As we close out a week that has explored themes of inherent spirits, of allowing them to speak for themselves, it’s fitting to begin the coming week with Wings’s latest, a work that does exactly that. From its description in the Bracelets Gallery here on the site:
Water and Sky Coil Bracelet
Wings pulls two elements into a colorful vortex with this coral bracelet in fiercely traditional substances and shades. Ancient spirits of the waters join with the Skystone, itself a product of the influences of earth and fire, to create a spiraling hoop that evokes the powers of the desert Southwest. Lengths of chunky little nuggets of spiderweb turquoise, sky blue with just a hint of green, are flanked by green turquoise barrel beads. Each segment is separated by matched lengths of softly apricot-hued melon-shell heishi, each centered by a single old barrel bead of blood-red branch coral. A single coral bead anchors the coil at either end. Joint design by Wings and Aji.

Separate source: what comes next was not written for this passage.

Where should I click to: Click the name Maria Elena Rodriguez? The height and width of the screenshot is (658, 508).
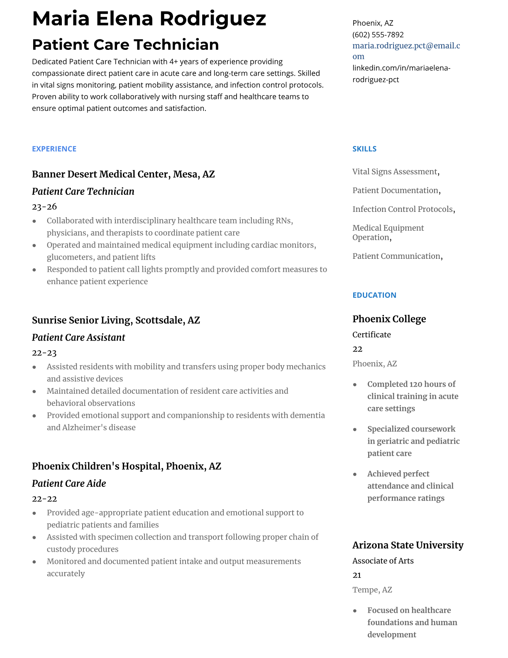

Stainless steel; turquoise; melon-shell heishi; branch coral
$225 + shipping, handling, and insurance
Of all of the bracelets in Wings’s new collection of coils, this one is, perhaps, his personal favorite. He loves the colors and the combination of materials, a throwback to tradition, to forms of adornment from his childhood, and to times much earlier yet. The combination of chunky, only barely polished nuggets of turquoise paired with the iconic Pueblo beadwork form that is heishi, all accented with traditional deep red coral . . . it’s the colors of this place, of warm earth and bright sky, of pale dawns and fiery sunsets, of sandy clay and blue waters, all brought together in one repeating, endlessly spiraling hoop.
It’s a perfect image for this season much of the rest of the world calls Lent: a reminder that we are soon to leave behind winter’s privations and enter a new season of abundance. Here, we will do that in the old way, honoring the spirits of water and sky as we go.